WMC To Adopt Proposed Federal Guidelines on Subprime Loans

In a move that will undoubtedly rile some competitors, WMC — the subprime lending unit of GE — said late yesterday that it will adopt proposed federal guidelines for subprime lending. The move has gotten the lender some much-needed positive press, too, IMHO, as the Reuters story above attests. Basically, this amounts to qualifying borrowers at the fully-indexed rate.

Mike Ettlemyer, a spokesman for WMC parent GE Money Americas, said Burbank, California-based WMC adopted the guidance in March, and now expects to offer 50 percent fewer subprime hybrid ARMs. He did not estimate how much overall loan volume might decline. “The criteria change things, and it’s going to be a redefined business,” he said. “With our early adoption of the guidelines, WMC Mortgage is being proactive in helping address issues facing the industry.”

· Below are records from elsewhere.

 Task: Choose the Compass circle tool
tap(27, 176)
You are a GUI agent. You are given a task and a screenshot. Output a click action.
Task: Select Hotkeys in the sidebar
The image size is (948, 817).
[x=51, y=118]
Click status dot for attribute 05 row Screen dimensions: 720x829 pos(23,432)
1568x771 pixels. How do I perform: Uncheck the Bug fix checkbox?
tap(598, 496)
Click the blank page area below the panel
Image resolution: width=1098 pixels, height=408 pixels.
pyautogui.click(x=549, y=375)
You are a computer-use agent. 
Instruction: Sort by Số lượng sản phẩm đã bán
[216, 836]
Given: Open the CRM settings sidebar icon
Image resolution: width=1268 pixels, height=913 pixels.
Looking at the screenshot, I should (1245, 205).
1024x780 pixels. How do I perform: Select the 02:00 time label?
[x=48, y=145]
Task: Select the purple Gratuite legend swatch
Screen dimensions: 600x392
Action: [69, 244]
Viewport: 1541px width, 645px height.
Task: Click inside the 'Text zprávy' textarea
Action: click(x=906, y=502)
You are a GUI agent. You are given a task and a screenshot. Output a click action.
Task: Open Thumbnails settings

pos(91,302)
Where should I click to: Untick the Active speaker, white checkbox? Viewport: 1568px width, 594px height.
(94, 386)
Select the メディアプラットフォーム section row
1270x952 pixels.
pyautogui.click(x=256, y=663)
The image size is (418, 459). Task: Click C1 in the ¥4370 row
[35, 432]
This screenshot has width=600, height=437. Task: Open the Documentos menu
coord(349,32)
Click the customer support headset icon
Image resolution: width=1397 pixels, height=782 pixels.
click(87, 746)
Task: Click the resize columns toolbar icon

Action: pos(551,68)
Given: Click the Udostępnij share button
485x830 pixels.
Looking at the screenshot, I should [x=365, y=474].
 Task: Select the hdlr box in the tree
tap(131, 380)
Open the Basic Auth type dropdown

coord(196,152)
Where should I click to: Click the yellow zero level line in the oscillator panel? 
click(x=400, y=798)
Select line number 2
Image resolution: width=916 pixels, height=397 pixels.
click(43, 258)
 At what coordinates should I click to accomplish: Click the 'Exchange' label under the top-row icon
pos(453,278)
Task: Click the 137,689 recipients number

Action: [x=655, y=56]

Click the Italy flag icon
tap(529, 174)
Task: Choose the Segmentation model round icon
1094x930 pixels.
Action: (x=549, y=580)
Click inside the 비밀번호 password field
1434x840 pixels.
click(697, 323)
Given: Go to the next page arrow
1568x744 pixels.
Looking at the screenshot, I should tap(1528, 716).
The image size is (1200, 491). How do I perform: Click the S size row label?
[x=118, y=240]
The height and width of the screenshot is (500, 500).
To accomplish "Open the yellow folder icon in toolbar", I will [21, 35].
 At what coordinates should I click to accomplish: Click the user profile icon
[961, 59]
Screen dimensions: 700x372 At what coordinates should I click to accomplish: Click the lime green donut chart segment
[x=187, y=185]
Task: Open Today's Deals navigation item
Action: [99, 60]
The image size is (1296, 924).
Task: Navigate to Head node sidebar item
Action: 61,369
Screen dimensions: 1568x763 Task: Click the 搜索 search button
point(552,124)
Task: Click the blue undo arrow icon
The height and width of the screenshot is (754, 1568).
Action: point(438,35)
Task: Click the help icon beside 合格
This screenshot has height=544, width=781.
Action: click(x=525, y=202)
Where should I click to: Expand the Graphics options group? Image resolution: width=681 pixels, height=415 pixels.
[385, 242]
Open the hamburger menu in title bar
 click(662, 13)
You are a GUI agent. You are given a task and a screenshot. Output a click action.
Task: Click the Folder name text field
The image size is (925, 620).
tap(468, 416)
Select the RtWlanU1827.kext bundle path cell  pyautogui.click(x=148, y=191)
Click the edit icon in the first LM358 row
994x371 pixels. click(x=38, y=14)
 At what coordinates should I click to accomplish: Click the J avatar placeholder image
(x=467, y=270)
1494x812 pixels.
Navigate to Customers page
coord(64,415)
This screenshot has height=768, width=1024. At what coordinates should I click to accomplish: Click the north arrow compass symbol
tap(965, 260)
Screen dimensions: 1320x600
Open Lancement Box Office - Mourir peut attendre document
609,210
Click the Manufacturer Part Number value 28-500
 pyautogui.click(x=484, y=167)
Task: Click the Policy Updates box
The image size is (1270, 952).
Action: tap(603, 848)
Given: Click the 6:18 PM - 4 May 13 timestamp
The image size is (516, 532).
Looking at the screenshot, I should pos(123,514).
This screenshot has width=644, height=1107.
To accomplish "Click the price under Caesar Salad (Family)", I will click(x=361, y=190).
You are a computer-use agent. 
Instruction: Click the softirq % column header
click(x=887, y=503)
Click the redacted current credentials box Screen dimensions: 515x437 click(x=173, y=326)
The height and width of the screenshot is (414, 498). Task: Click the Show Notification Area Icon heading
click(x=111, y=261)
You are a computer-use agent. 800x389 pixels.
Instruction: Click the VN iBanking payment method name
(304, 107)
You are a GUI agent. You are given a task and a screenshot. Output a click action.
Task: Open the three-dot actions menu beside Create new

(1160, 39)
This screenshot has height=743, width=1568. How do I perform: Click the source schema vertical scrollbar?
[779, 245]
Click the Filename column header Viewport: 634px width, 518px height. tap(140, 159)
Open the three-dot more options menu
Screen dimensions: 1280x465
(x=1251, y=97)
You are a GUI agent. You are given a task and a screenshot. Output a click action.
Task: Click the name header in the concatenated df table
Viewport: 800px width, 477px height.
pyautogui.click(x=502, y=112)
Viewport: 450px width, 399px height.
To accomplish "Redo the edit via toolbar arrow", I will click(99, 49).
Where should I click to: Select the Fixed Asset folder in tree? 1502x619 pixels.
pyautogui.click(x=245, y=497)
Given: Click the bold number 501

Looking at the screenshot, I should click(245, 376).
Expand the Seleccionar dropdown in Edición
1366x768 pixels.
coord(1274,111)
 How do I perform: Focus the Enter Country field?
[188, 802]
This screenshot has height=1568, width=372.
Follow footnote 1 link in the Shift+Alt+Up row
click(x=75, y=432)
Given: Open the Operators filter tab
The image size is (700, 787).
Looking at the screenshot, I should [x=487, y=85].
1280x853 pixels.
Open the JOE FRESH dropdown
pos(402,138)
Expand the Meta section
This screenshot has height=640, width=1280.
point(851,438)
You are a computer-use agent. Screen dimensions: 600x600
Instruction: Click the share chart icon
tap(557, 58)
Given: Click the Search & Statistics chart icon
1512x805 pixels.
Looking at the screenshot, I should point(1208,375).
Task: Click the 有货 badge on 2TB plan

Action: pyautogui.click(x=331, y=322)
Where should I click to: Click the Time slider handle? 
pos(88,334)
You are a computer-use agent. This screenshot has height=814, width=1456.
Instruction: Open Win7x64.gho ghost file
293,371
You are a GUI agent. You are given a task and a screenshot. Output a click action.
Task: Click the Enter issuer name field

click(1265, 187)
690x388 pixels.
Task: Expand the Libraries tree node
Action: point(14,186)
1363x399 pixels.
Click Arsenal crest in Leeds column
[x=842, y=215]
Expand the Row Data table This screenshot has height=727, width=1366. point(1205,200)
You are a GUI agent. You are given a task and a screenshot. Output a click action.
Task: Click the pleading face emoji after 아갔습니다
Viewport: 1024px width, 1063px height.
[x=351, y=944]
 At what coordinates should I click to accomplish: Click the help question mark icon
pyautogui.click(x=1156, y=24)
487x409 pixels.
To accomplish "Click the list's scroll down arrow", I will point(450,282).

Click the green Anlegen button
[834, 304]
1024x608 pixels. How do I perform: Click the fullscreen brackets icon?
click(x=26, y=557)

This is an interesting move for WMC, on many different levels. For one, there is no guarantee that the current proposed legislation will ever pass — meaning WMC may not be an “early adopter,” but might be the only adopter in terms of the third party market. Two, keep in mind Freddie Mac already stipulated in February it expects any subprime loans it buys to have been underwritten using the same criteria — so WMC’s move may be less motivated by pending legislation than by simple market forces, depending on where WMC’s loans tend to sit (I don’t know how many loans go the agency route, or are expected to under the new underwriting plan at WMC). For lenders that originate significant non-agency business, like Countrywide, the proposed Federal regulations haven’t been exactly embraced:

Lenders including Countrywide Financial Corp. (CFC.N: Quote, Profile, Research), the largest U.S. provider of home loans, have criticized the proposed guidelines, saying they cut off credit to people who need it, and punish lenders that have sound underwriting standards.

I suppose, if WMC made these changes in March, we now know perhaps why the company has been slashing its workforce. But I have to wonder: if this was the reason behind the layoffs, which seems at least partly logical, why not spill it to the press earlier?